Amelia Conner (BSN `18), a critical care nurse in New York, is used to the bustle of a busy intensive care unit.

But since the cardiac-thoracic ICU where she works was transformed, like the rest of her hospital, into a COVID-19 unit, she’s found her job both surreal and familiar as the coronavirus pandemic rages across the Empire State, around the country, and spiders throughout the world.

“It’s the most difficult thing I’ve ever done in my life,” said Conner, who works nights at Northwell Hospital in Manhasset, N.Y., a short drive from where she lives with her parents and siblings. “It’s hard going to work knowing I’m putting myself and my family at risk. My team at work is the only reason any of this is working.”

For Conner, caring for COVID patients “isn’t too different” than what she does over the course of a normal shift in the ICU. She gives medications, checks lab results, monitors vital signs, and ventilators. All her COVID patients are ventilated. Most are kept heavily sedated, and some are medically paralyzed, too. They’re tethered to intravenous drip lines and require round-the-clock care.

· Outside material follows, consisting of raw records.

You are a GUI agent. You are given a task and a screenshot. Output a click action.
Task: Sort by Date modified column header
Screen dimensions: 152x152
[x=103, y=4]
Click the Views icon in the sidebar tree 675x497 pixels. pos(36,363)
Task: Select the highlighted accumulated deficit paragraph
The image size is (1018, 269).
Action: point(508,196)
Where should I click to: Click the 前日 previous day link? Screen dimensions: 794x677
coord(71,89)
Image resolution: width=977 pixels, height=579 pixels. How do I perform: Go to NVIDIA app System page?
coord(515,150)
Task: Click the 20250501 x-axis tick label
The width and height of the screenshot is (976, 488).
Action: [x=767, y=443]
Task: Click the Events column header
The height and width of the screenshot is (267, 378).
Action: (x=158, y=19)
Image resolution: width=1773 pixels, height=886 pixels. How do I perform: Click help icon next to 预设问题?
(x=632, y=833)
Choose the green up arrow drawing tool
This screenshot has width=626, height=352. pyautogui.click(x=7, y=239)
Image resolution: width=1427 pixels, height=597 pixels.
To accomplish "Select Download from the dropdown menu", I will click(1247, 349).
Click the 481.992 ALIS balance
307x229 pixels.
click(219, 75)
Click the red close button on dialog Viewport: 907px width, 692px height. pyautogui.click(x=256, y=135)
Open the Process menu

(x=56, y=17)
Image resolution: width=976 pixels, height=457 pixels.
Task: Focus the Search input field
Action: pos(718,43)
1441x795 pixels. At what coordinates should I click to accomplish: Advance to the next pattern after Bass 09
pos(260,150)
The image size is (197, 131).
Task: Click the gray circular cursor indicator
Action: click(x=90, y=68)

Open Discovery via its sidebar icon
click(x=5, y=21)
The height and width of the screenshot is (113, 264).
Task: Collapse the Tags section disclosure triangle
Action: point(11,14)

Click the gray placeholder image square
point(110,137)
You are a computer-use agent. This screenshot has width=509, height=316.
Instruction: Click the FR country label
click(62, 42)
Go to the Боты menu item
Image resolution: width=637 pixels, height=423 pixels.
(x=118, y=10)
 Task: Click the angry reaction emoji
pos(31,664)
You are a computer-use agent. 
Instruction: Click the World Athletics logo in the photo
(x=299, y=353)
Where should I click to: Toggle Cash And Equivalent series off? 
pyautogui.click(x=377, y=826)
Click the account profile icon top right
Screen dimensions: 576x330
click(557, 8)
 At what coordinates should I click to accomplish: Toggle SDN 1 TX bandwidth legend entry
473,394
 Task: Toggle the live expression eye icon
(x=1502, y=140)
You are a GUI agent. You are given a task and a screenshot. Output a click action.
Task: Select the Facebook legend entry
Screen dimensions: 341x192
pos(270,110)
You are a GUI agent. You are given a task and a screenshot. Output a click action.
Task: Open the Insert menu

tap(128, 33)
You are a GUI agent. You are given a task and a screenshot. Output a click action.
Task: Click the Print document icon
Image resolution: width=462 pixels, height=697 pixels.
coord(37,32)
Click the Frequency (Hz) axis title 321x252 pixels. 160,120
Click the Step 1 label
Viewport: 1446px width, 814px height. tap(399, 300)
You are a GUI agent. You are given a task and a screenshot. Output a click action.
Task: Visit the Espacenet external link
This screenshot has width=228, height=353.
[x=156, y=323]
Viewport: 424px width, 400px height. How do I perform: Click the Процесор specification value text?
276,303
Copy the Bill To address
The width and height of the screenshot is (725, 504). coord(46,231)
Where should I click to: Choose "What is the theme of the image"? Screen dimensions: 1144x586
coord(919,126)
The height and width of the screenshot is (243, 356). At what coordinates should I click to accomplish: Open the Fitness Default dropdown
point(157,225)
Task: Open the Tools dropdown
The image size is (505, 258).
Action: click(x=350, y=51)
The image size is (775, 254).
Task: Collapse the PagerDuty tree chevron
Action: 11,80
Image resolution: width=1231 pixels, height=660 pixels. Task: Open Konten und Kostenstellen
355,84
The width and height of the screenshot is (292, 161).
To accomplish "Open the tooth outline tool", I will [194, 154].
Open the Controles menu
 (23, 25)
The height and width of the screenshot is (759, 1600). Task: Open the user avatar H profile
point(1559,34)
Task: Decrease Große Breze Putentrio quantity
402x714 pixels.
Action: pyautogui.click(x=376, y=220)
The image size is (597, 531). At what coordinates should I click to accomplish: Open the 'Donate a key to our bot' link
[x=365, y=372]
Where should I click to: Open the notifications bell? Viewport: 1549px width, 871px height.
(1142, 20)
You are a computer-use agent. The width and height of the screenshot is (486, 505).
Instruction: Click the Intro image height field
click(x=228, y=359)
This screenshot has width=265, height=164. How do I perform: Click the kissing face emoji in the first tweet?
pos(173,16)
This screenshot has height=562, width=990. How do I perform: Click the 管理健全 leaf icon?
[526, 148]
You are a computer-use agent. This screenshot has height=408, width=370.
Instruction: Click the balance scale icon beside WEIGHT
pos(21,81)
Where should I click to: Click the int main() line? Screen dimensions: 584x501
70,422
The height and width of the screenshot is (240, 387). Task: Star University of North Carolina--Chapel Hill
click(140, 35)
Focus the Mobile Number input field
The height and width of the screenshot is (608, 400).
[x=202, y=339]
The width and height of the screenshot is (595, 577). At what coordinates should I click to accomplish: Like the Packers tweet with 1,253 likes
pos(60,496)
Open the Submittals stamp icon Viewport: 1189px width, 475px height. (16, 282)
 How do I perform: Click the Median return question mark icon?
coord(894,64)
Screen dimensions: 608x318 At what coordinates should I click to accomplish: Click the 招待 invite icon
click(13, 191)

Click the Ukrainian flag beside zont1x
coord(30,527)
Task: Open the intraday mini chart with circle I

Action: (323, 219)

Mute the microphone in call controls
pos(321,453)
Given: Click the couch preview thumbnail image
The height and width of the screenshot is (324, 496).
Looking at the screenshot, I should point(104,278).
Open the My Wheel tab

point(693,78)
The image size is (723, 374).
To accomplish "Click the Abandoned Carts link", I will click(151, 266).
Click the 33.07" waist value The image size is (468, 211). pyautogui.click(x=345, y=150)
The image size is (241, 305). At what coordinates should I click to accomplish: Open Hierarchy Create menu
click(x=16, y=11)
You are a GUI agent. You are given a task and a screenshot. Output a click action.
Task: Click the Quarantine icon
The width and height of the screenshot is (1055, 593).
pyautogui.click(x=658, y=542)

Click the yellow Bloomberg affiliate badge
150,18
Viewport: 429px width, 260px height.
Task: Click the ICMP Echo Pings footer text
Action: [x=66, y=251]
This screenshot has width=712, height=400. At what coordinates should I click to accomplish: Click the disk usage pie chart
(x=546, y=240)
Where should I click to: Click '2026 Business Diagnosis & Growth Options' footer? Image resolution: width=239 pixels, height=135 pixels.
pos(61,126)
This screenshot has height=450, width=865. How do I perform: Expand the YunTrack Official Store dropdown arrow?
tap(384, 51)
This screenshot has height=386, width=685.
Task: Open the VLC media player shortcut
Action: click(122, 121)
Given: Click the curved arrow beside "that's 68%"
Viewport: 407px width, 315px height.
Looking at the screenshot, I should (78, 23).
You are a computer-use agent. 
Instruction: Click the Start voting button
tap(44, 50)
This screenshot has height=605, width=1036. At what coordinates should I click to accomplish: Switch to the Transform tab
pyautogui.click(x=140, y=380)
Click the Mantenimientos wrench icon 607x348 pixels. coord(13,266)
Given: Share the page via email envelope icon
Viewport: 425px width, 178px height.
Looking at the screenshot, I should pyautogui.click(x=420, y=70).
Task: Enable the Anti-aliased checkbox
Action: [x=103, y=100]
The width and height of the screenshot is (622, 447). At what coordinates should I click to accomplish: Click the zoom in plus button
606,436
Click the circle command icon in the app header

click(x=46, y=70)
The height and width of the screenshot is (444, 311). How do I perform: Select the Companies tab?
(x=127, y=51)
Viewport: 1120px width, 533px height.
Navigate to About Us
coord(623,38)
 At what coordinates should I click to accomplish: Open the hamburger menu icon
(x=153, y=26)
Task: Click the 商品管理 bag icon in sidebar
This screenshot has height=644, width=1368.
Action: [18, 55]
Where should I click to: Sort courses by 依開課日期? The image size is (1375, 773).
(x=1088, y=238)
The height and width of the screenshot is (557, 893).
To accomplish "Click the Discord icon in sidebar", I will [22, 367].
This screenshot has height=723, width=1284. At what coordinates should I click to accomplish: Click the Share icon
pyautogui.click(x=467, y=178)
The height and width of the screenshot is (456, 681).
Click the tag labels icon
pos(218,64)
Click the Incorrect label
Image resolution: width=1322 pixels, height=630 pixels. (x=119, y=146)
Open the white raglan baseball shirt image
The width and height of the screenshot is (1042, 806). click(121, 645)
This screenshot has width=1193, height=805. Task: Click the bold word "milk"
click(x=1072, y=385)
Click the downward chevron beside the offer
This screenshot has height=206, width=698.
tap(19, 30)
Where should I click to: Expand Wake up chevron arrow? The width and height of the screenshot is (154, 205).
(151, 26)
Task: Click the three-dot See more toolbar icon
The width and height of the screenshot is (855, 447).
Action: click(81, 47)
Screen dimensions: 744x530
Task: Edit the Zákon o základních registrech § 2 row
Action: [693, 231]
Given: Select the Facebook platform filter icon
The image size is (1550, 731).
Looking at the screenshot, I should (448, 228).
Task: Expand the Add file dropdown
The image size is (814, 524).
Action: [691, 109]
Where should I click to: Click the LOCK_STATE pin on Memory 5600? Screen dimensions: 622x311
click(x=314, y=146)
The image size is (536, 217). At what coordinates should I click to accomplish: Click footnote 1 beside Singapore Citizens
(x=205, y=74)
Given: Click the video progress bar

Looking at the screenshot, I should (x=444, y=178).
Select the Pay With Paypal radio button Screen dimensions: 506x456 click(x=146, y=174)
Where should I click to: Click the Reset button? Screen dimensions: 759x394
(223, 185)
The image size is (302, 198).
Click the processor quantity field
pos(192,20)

“We deal with very critical situations all the time, but this is on a national scale. We’re being recognized as heroes, but this is stuff nurses do all the time.”

Amelia Conner (BSN `18), an ICU nurse caring for COVID patients at Northwell Hospital, in Manhasset, N.Y.

But then there are the ways that COVID has changed everything about Conner’s nursing. Her patients—who range from their 20s into their 80s—cannot breathe without high concentrations of oxygen and driving pressure (called PEEP). The goal with COVID patients, explained Conner, is to stabilize them with the ventilators, not—at least at the moment—wean them from the assistive breathing devices. And the protocols now required of all nurses caring for COVID patients are incredibly time- and resource-intensive. Northwell issued a mask mandate for all of its healthcare professionals, and when she’s caring for COVID patients, Conner is covered “from head to toe” in personal protective equipment (PPE), and wearing specially colored scrubs donned in the hospital underneath.

“It’s hot in there,” she explained of the PPE, “and difficult to do your normal tasks when you’re all gowned up. I’m wearing a face shield all the time, and all the coverings are cumbersome and make it difficult to hear.”

But COVID has amplified her cohesion with colleagues, too. Conner says she’s been well-supported by managers, and even found solidarity among the battery of new providers she’s interfaced with during the pandemic, who’ve become key allies.

“Yes, this is not something any of us were expecting, but we can do it,” said Conner, who calls UVA Nursing faculty members Sarah Craig and Christine Connelly big influences. “If you make it through nursing school, you’re already smart enough, but I say to new nurses [who will soon be the COVID frontlines], be careful. Take your time. Your patients are of course your first priority, but you have to look out for yourself, too. Ultimately we are lucky to have had our UVA training.”

“And we will get through this,” she added. “It will come to an end.”

And when it does?

“I’m going to sleep,” she laughed. “And I think I need a vacation.”